Esse último, mesmo que de cunho institucional, parece ter sido o domínio em que Mauro plenamente se realizou, como cineasta. Profundamente interessado pelo mundo ao seu redor – conforme evidencia Mauro, Humberto (1975), curta de David Neves sobre o cineasta – sua mise-en-scène sempre se conecta ao ritmo da natureza e ao peso da tradição em um mundo de constantes mudanças. Talvez tenha sido esse interesse que o colocou como mentor dos cineastas modernos dos anos 1960, tido por Glauber Rocha como o primeiro a encontrar uma identidade nacional na película, e segundo quem seria “um cineasta educado pela sensibilidade, inteligência e coragem” (ROCHA, p. 45).

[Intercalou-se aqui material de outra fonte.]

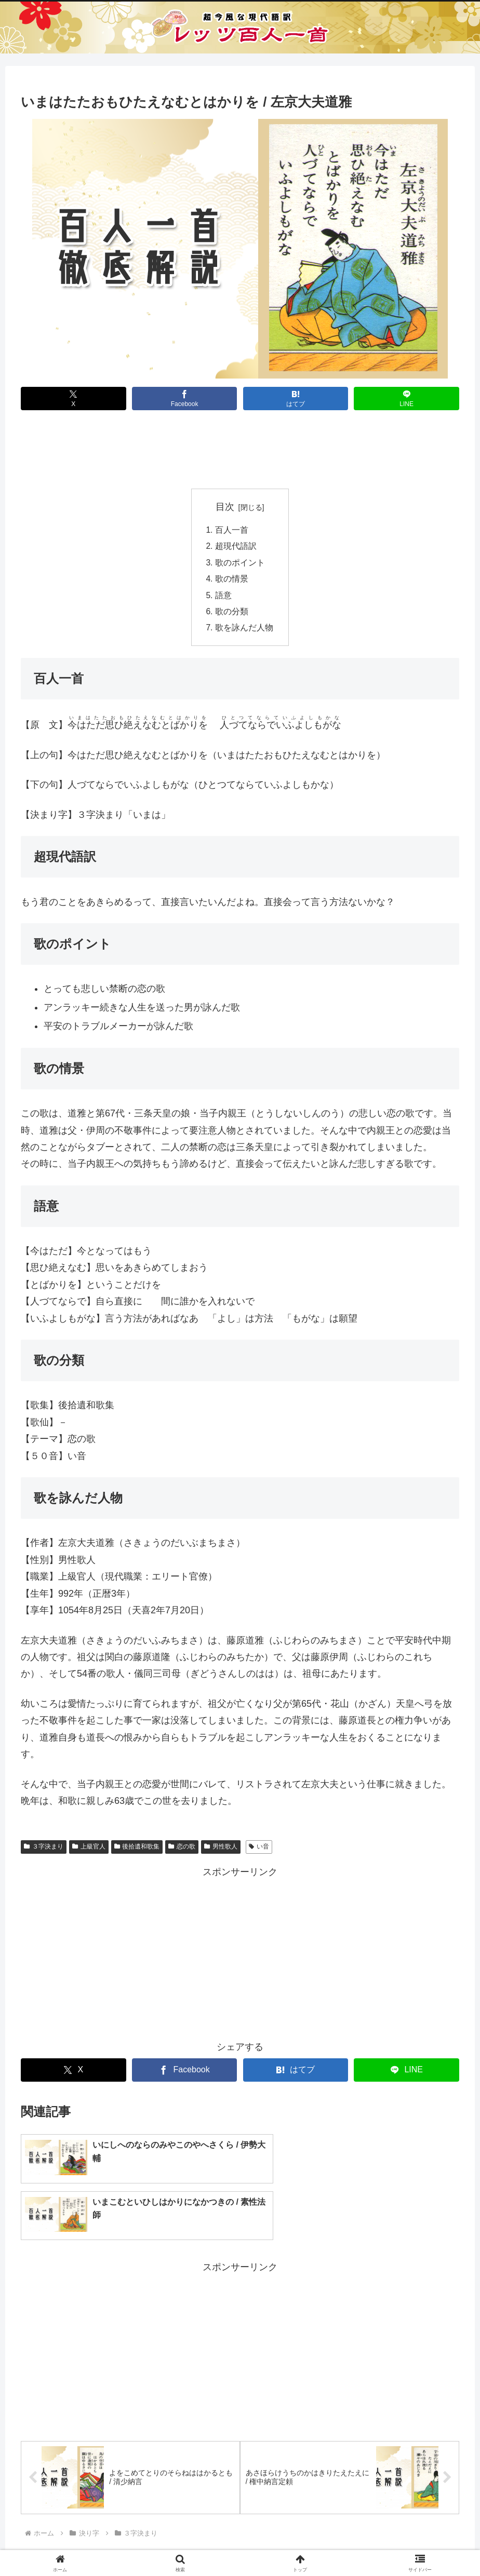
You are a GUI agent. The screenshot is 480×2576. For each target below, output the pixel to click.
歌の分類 (231, 614)
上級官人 (88, 1850)
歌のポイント (240, 564)
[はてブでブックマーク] (296, 398)
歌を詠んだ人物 (244, 631)
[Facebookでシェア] (184, 398)
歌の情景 (231, 580)
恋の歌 (181, 1850)
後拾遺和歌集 (137, 1850)
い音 (259, 1850)
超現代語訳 (236, 546)
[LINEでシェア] (406, 398)
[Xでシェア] (73, 398)
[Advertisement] (240, 452)
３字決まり (43, 1850)
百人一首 (231, 530)
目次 (225, 507)
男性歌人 (220, 1850)
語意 (223, 597)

Mesmo sua confusa ideologia política (o interesse por um “Brasil profundo” e pela tradição mineira se atrita em cena com as políticas nacionalistas, autoritárias de Getúlio), para Rocha, “não esconde a violência da miséria” ao obter um quadro real do Brasil em imagem. É nesse sentido que, no modo como o crítico André Bazin coloca, podemos enquadrá-lo junto aos cineastas que acreditam no cinema enquanto mecanismo que possibilita uma evidência da realidade, tais como Murnau e Stroheim o fazem.

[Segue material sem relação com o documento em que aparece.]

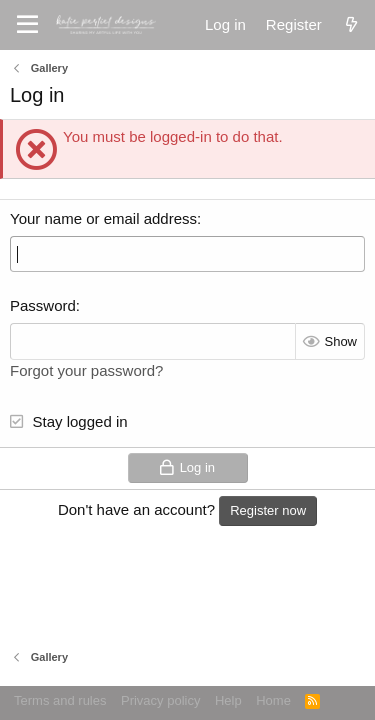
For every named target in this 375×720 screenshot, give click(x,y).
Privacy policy (160, 700)
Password (43, 305)
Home (273, 700)
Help (228, 700)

De filmes como Lagoa Santa (1940) a Engenhos e Usinas (1955) e as duas versões de Carro de Bois (1956 e 1974), há um interesse inexorável por aquilo que também Bazin, escrevendo sobre Jean Renoir, denominava a “epiderme do mundo” – de modo que, em alguns dos documentários educativos, a explicação do narrador só entra dez minutos após as imagens, tão fascinado que Mauro está pela materialidade das coisas: o universo rural, a vida animal, a gente do campo. Estamos falando de um cineasta que, a despeito das contradições de seu tempo, nunca abandonou uma relação de alteridade com o mundo e os seres.
Por esse motivo, desperta interesse o longa-metragem Humberto Mauro – Cinema é Cachoeira (2018, André Di Mauro), realizado pelo sobrinho-neto do cineasta mineiro. Trata-se de um documentário experimental, composto majoritariamente por trechos dos filmes de Humberto Mauro, e que investiga temas e formas importantes para a sua trajetória. Ao mesmo passo, o plano sonoro é composto por depoimentos de arquivo do próprio autor e, eventualmente, de alguns de seus colaboradores, que vão de Nicette Bruno (atriz de O Canto da Saudade, 1950) a José A. Mauro, filho de Humberto que fotografou alguns de seus filmes.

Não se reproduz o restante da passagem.